TASKS TO CARRY OUT:
- A) In the UFO sighting report, how long did the disc pace the destroyer?
- B) Give every quantity in the UFO sighting report other than the year, and say what each one measures.
- C) Carry on with the UFO sighting report after its final sentence.
** START OF DOCUMENT SECTION **
Reconstruction — Lt. George MacFarlane observes a glowing oval disc with black windows from the bridge of HMCS Iroquois, approximately 100 nautical miles west of Pearl Harbor, May 1952.
THINK ABOUTIT UFO|UAP SIGHTINGS REPORT
1952: Canadian Naval Officer Has Close Encounter In Hawaiian Waters
In May 1952, a Canadian naval officer aboard HMCS Iroquois witnessed a brightly glowing oval disc with approximately two dozen large black windows pace his destroyer at close range for fifteen minutes during a nighttime transit west of Pearl Harbor — then watched it vanish instantly and in total silence. Lieutenant George R. MacFarlane, who retired as a Commander in the Royal Canadian Navy, did not report the encounter for forty-six years, having deliberately falsified the ship’s log to read “meteorites” on a wartime deployment to Korea.
** END OF DOCUMENT SECTION **
** START OF MATERIAL **
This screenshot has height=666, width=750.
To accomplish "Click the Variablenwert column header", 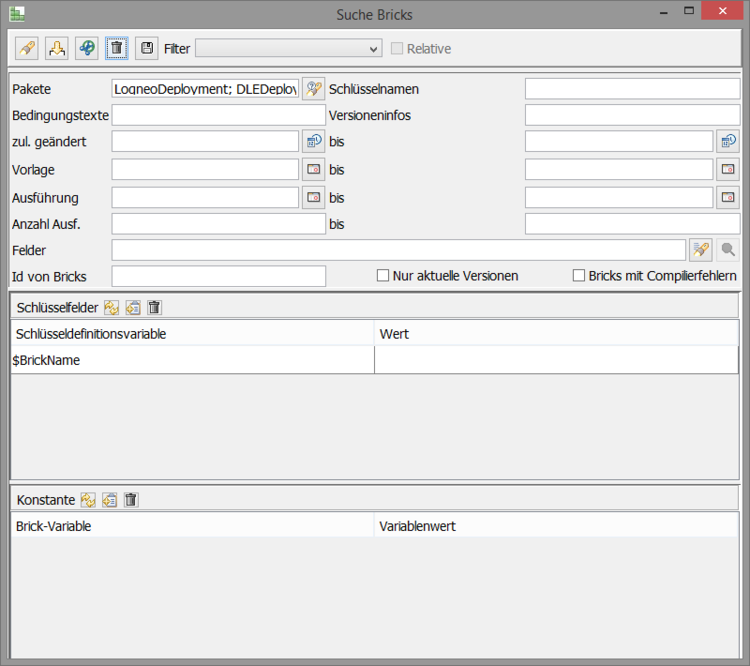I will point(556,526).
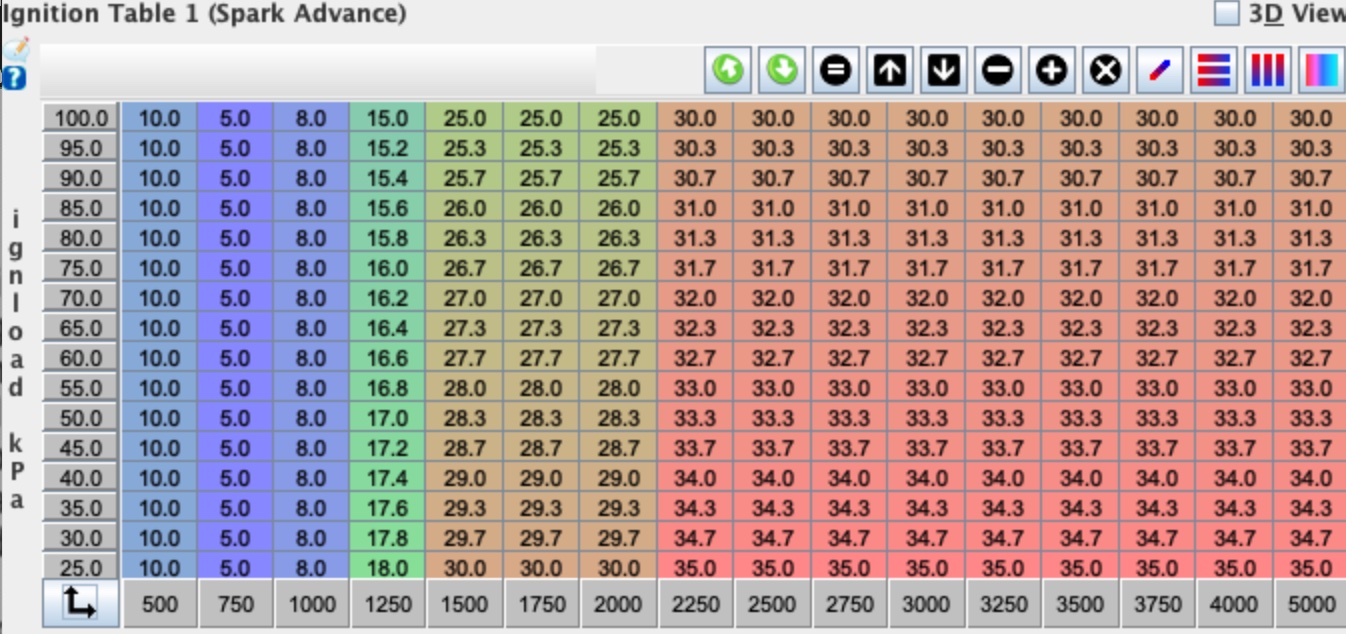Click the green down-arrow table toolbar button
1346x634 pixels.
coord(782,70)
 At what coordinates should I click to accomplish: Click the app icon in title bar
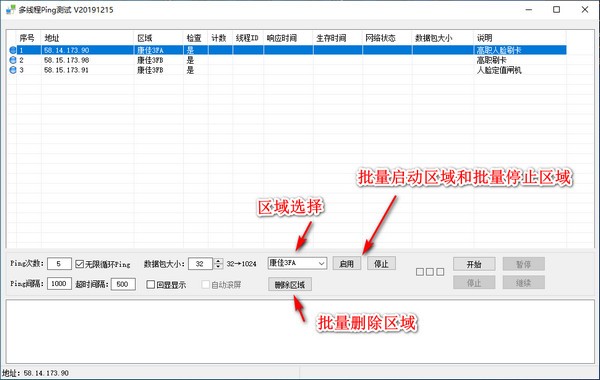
** END OF MATERIAL **
ANSWERS FOR THIS EXERCISE:
- A) Fifteen minutes.

- B)
- Approximately 100 nautical miles: how far west of Pearl Harbor the sighting took place
- Approximately two dozen: the number of large black windows on the disc
- Fifteen minutes: how long the disc paced the destroyer
- Forty-six years: how long MacFarlane waited before reporting the encounter

- C)
This case stands on the credibility of a named, career military officer whose service aboard HMCS Iroquois is independently verified through Canadian naval records and photographic archives. The corroborating watch officer, Lieutenant Doug Tutte, independently observed and concealed the same phenomena on the subsequent watch. MacFarlane’s voluntary admission of the cover-up, the verifiable operational timeline, and the absence of any conventional match for the close-range structured object together make this one of the better-documented delayed-disclosure naval encounters in the record.
Date: May 1952 (between approximately May 15–31, based on transit timeline)
Sighting Time: 0100–0300 (first watch); phenomena continued into the 0400–0800 watch under Lt. Doug Tutte
Day/Night: Night
Location: Pacific Ocean, approximately 100 nautical miles west of Pearl Harbor, Hawaii (en route to Sasebo, Japan)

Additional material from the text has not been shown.